In terms of the user interface, nothing much changes in Disk Director 12, with the same clear and usable GUI showing the disks found in the host PC, how they are formatted, the amount of free space available, current status and so on. You can then click on a disk and choose from a list of tools to, for example, change the partition type or cluster size as well as resize, move or copy a volume and move data between partitions without losing files.

Another plus is extensive file system support, enabling Disk Director to work with both Windows and Linux disk formats, old and new. Disk Director 12 also features an enhanced Recovery Expert wizard to step you through the recovery of deleted volumes, and another to create a bootable disk with selected Acronis tools installed.

Well-written help and documentation is at hand throughout, but you do need an understanding of how disk partitions work, the terminology employed and so on. Moreover, it's easy to get things wrong, which begs the question as to who this product is really aimed at.

For enthusiasts and IT departments

As highlighted in the Acronis press release, most PCs now ship with a single hard disk and just one partition, which means Disk Director could be used to create additional partitions to protect data from operating system bugs and malware infections. But few users are likely to want to mess about with their disks in this manner, and even fewer shell out £34.95 (inc. VAT)/$49.99 for the privilege — especially as USB disks can be had for about the same money and are a lot easier to use.

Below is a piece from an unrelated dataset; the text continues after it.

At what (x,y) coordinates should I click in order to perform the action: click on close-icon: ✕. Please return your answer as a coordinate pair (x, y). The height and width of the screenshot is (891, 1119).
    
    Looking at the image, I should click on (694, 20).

Of course there are plenty of enthusiasts with the know-how needed to make use of Disk Director, and existing users who will appreciate the extended OS and platform support. Upgrades are available for £19.95 (inc. VAT)/$29.99.

The principal market, however, has to be IT support departments, particularly those in companies already using Disk Director or other complementary Acronis applications. An incentive here is the trusted Acronis brand and products that are known to work — something that can't always be said of alternatives. However, there are a couple of small niggles, including the need for a licence for each PC on which Disk Director is installed. Two if used on a dual-boot computer.

Furthermore, Disk Director 12 Advanced edition for business workstations and servers, including those with RAID storage, won't be available until later this year, which is disappointing. However, customers purchasing the current product in the meantime will be able to upgrade for free when it does eventually ship.